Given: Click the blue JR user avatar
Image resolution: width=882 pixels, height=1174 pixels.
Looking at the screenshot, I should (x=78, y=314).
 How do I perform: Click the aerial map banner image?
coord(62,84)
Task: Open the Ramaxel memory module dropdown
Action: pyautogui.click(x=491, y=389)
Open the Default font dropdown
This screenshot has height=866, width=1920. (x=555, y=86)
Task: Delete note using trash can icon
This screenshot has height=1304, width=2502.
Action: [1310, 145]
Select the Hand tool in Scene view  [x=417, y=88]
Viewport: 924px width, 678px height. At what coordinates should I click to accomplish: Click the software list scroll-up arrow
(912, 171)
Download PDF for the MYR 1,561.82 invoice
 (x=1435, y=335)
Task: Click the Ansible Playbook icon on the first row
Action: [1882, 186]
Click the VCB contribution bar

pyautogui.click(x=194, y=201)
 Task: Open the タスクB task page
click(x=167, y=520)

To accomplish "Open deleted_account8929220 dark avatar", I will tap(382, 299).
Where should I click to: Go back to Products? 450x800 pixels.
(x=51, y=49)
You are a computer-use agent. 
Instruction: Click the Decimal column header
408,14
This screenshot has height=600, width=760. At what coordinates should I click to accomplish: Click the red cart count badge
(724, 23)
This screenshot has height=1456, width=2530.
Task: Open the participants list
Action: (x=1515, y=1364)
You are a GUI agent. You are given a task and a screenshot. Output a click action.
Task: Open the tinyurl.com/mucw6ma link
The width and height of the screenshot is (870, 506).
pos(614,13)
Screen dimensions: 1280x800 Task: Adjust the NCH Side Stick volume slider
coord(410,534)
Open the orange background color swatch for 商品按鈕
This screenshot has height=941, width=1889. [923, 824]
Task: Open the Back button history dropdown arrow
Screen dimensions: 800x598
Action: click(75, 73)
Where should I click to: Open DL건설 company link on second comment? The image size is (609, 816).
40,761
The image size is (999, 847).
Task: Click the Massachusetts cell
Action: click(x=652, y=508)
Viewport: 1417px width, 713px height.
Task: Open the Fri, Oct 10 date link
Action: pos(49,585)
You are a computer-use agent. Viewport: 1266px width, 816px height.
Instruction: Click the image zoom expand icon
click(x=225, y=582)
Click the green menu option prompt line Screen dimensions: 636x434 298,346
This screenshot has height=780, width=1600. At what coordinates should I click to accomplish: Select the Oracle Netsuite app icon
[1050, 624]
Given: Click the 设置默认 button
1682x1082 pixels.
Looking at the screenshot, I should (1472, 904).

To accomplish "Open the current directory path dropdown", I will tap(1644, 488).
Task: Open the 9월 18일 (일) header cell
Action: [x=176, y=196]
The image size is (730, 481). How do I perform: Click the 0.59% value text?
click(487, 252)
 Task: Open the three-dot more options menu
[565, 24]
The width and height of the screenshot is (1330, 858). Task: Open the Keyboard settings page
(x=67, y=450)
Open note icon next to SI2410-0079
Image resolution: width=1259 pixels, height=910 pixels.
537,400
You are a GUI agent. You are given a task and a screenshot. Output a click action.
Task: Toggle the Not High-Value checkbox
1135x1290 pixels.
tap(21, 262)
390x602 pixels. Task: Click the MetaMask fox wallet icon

━━━━

» **Set task**: Please rewrite the rows from the line with "The width and height of the screenshot is (1330, 858)." through the end of the rows, replacing "Keyboard" with "Mouse" and changing nothing else.

» **Exercise output**:
The width and height of the screenshot is (1330, 858). Task: Open the Mouse settings page
(x=67, y=450)
Open note icon next to SI2410-0079
Image resolution: width=1259 pixels, height=910 pixels.
537,400
You are a GUI agent. You are given a task and a screenshot. Output a click action.
Task: Toggle the Not High-Value checkbox
1135x1290 pixels.
tap(21, 262)
390x602 pixels. Task: Click the MetaMask fox wallet icon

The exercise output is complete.